● STATED PROBLEM
Quote the part of the items that opens with the first line and closes with the line containing "coord(1203,321)". Leave the pictures out of your answer.

-------- INFORMATION SUPPLIED

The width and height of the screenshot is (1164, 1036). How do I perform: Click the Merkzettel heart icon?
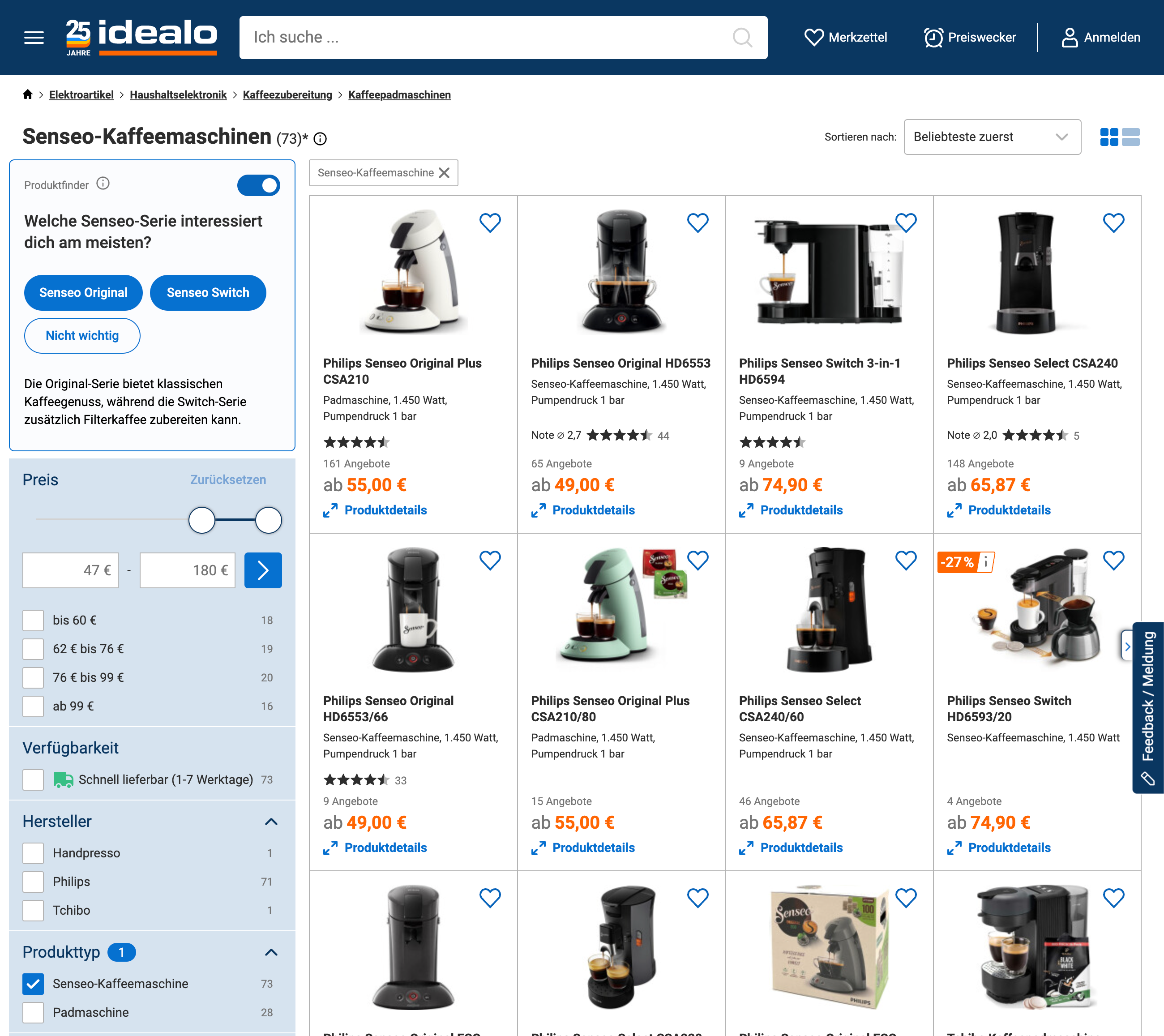[814, 37]
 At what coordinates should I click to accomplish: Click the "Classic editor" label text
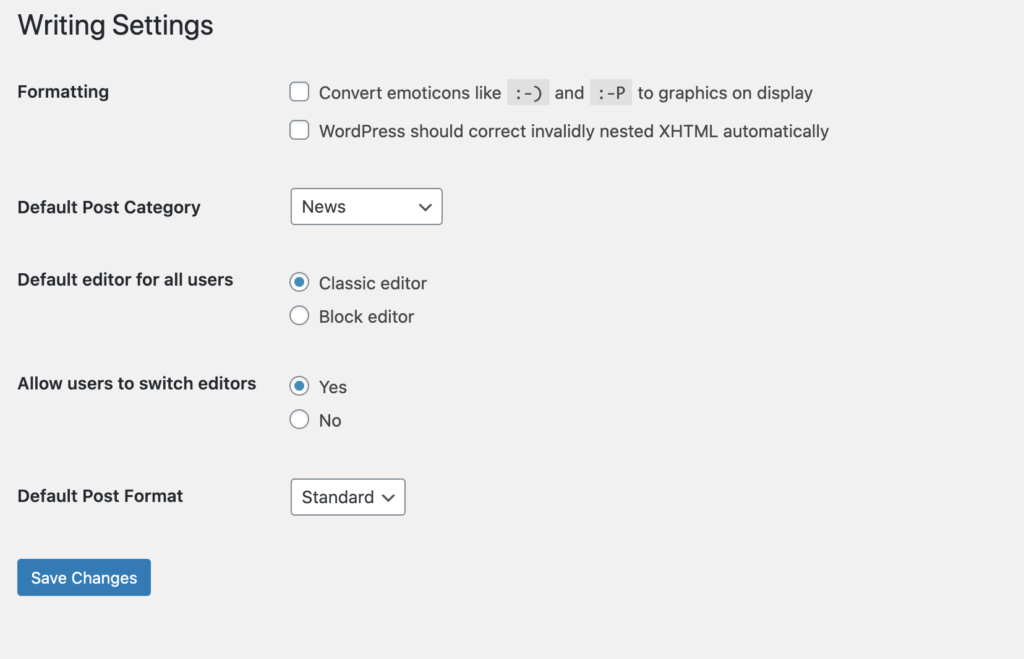click(373, 284)
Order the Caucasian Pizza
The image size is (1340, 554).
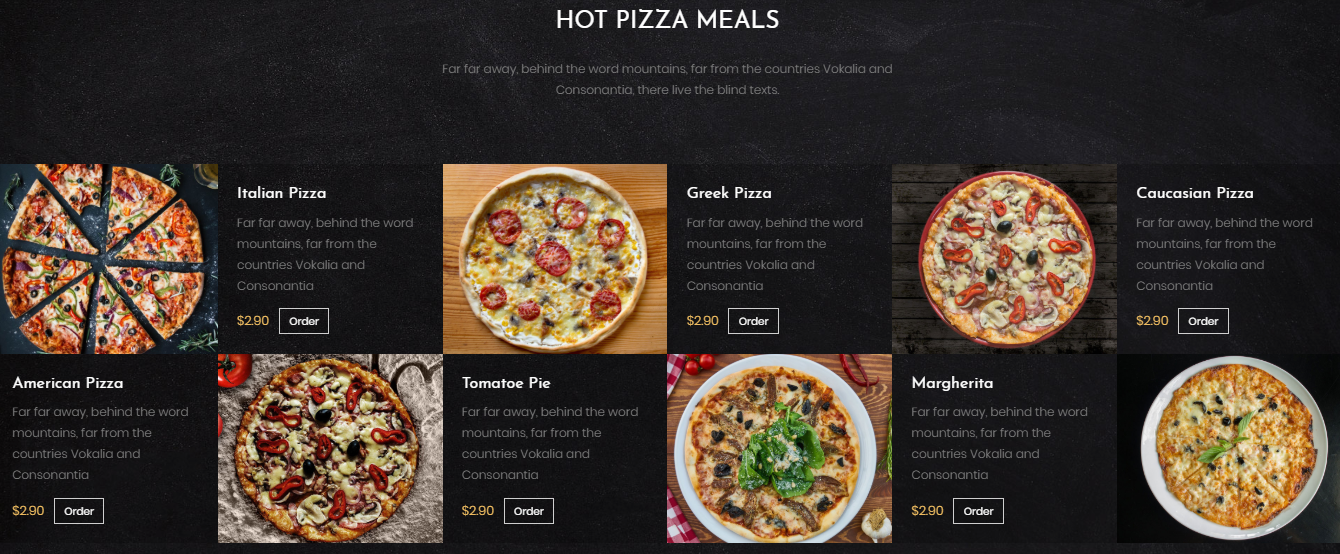coord(1203,321)
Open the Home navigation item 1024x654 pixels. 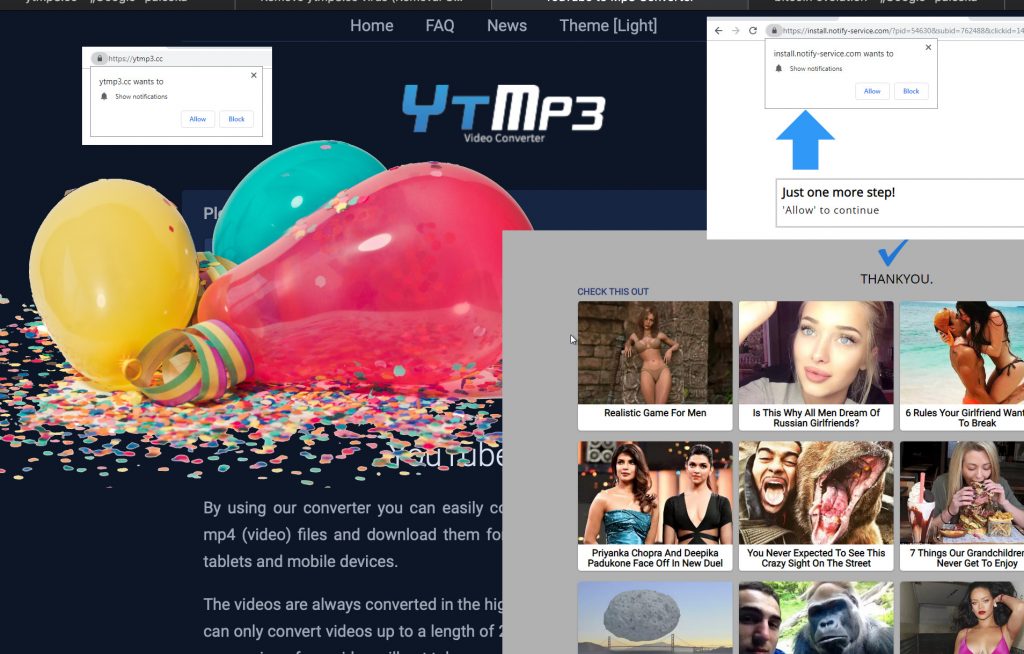coord(371,26)
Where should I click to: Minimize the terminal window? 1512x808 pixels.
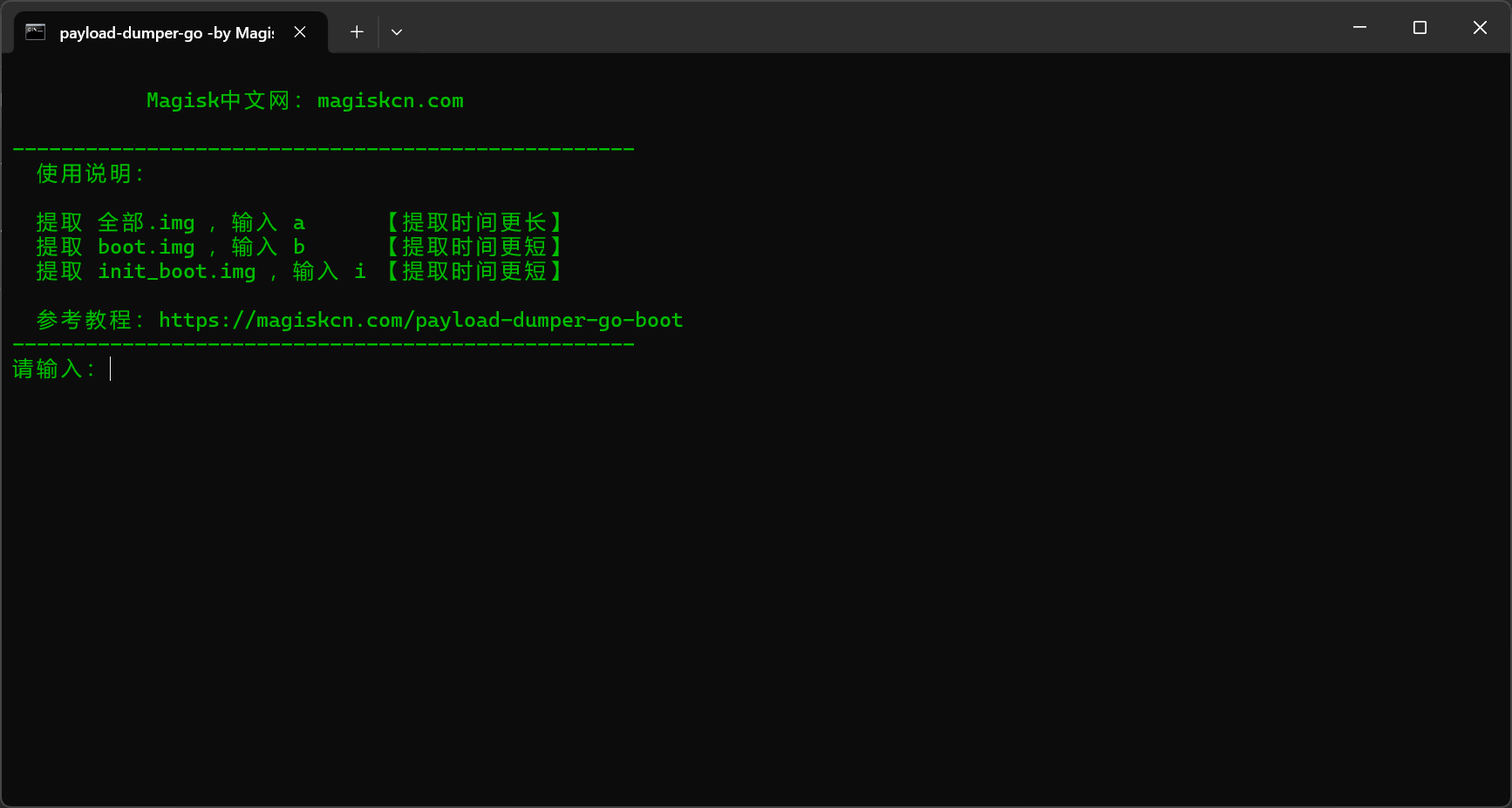point(1359,28)

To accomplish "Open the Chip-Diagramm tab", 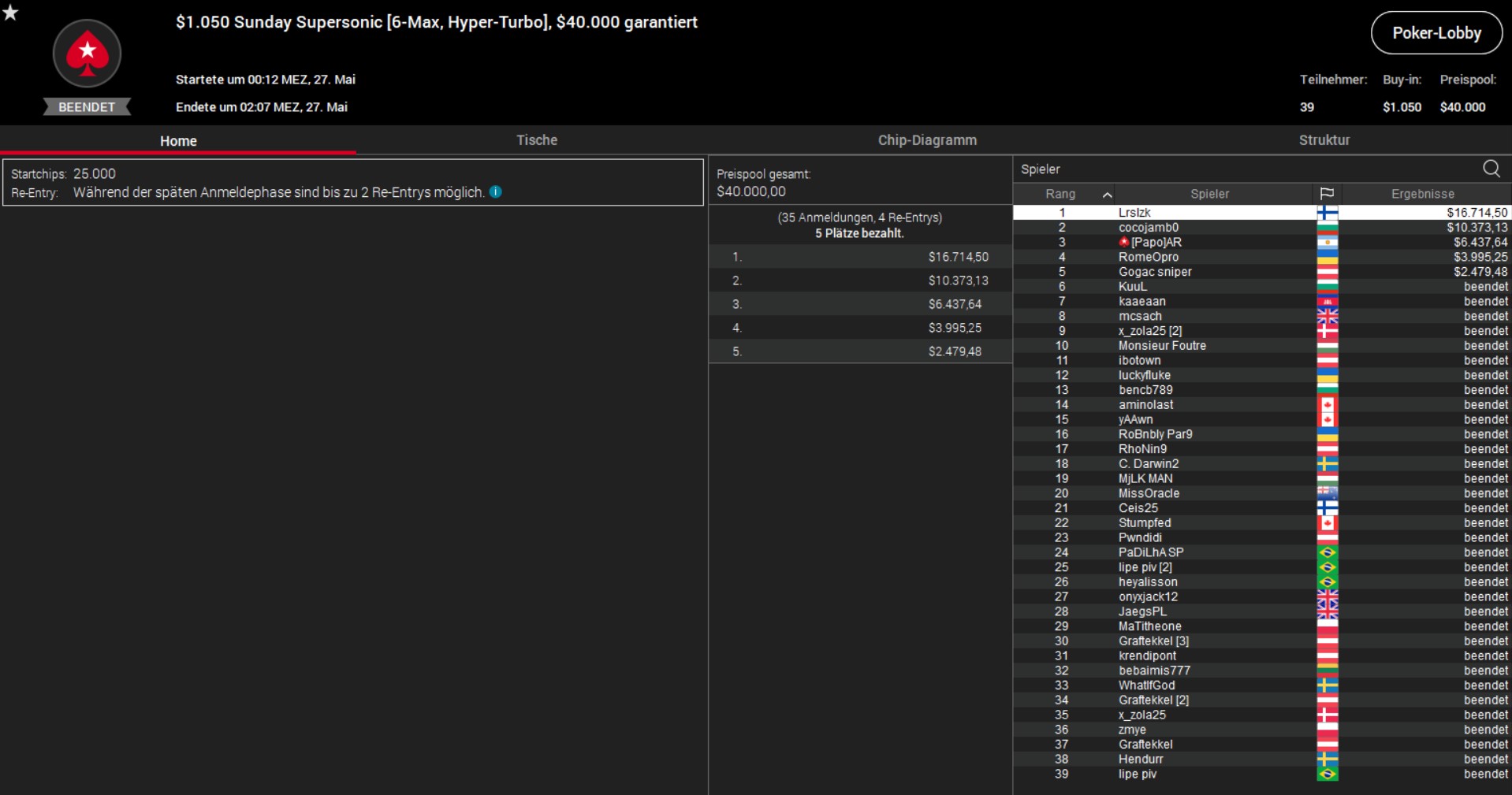I will point(926,140).
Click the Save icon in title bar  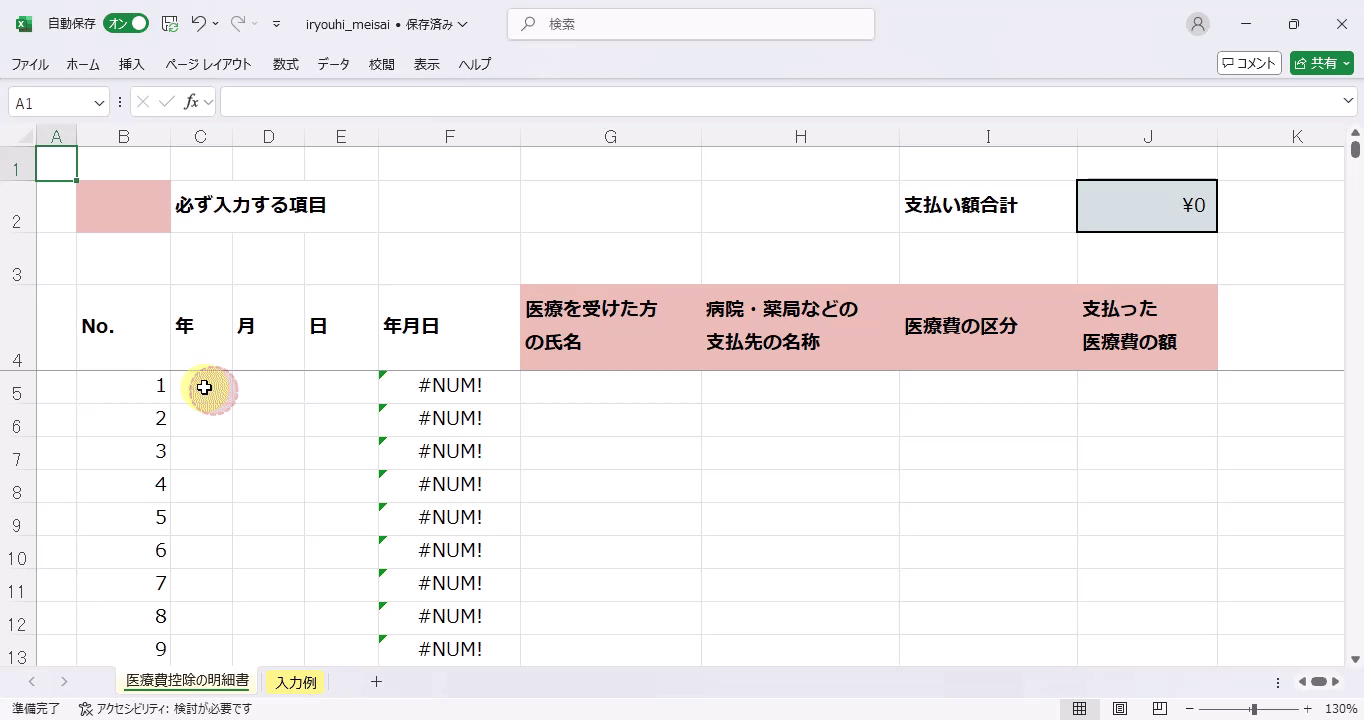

----------------

● RESULT OF THIS TASK
The width and height of the screenshot is (1164, 1036). How do I perform: Click the Merkzettel heart icon?
[814, 37]
 At what coordinates should I click to accomplish: Click the "Classic editor" label text
click(373, 284)
Order the Caucasian Pizza
The image size is (1340, 554).
coord(1203,321)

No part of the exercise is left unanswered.